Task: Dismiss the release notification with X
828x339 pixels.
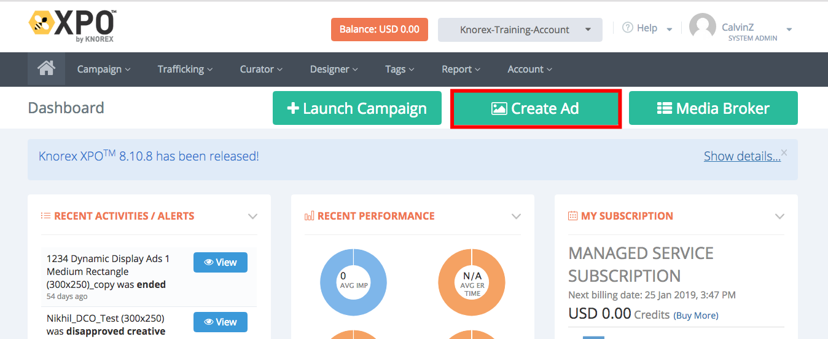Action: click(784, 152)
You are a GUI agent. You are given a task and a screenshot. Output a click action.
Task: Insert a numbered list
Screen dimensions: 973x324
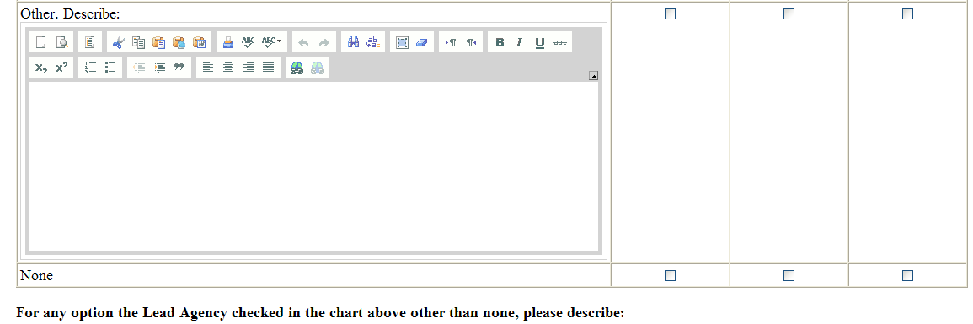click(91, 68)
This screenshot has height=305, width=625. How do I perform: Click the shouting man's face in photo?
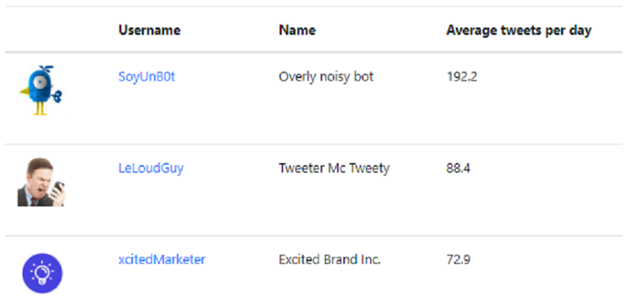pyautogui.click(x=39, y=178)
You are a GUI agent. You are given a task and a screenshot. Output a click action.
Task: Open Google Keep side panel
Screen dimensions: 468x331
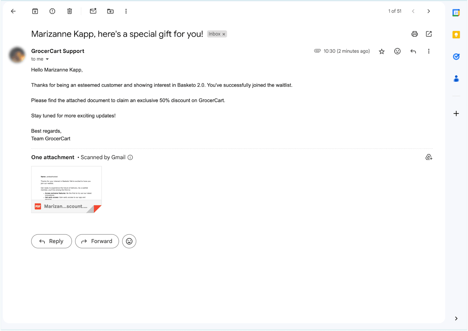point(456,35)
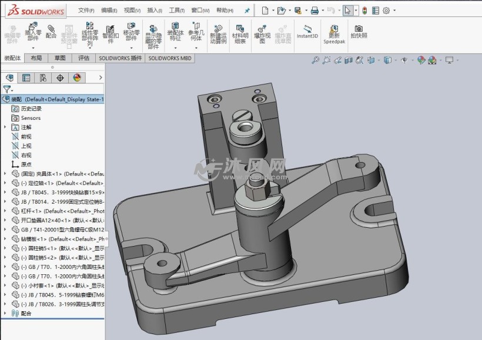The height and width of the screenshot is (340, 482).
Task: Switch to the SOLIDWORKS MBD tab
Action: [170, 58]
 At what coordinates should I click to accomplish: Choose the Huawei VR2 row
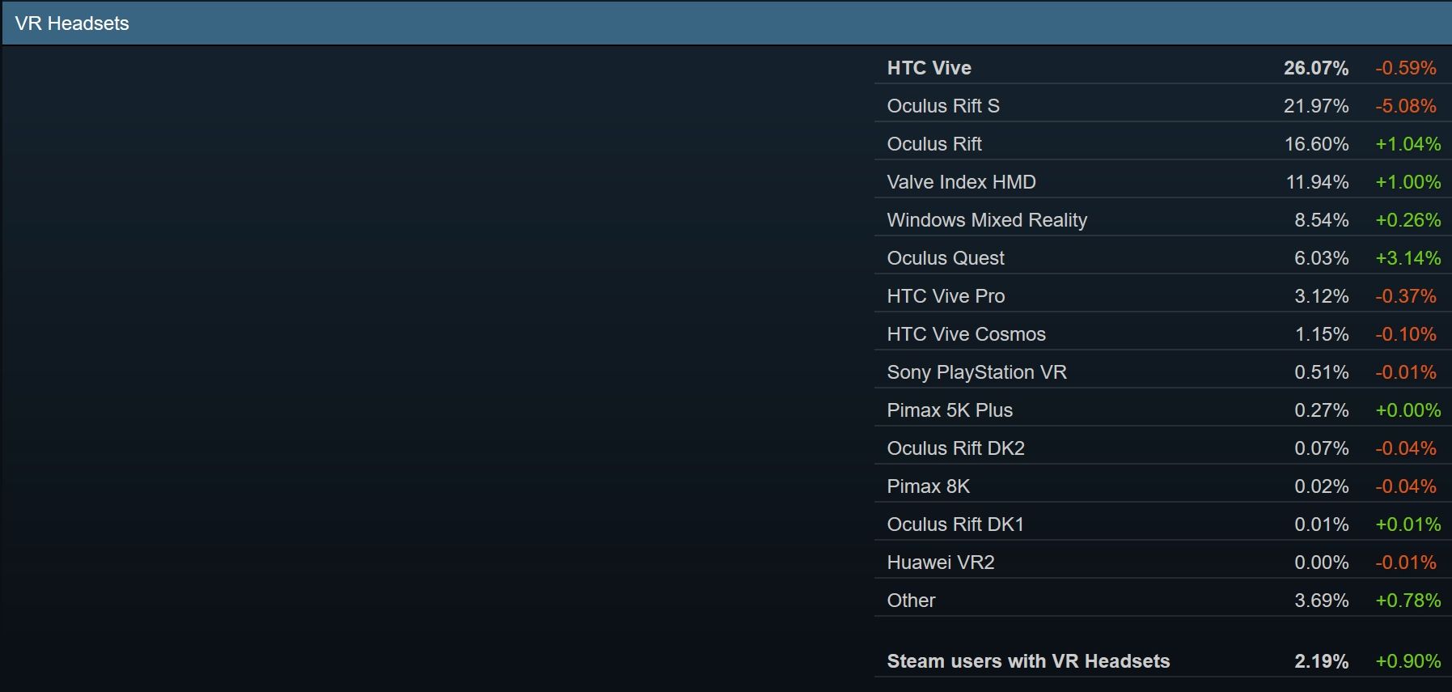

** What you are asked to do **
The records above should be copied word for word, with the pictures left out.

** Solved problem **
Task: Dismiss the release notification with X
828x339 pixels.
Action: click(784, 152)
You are a GUI agent. You are given a task and a screenshot. Output a click action.
Task: Insert a numbered list
Screen dimensions: 973x324
click(91, 68)
This screenshot has height=305, width=625. How do I perform: Click the shouting man's face in photo?
pyautogui.click(x=39, y=178)
You are a GUI agent. You are given a task and a screenshot. Output a click action.
Task: Open Google Keep side panel
Screen dimensions: 468x331
point(456,35)
The height and width of the screenshot is (340, 482).
Task: Switch to the SOLIDWORKS MBD tab
Action: [170, 58]
 At what coordinates should I click to accomplish: Choose the Huawei VR2 row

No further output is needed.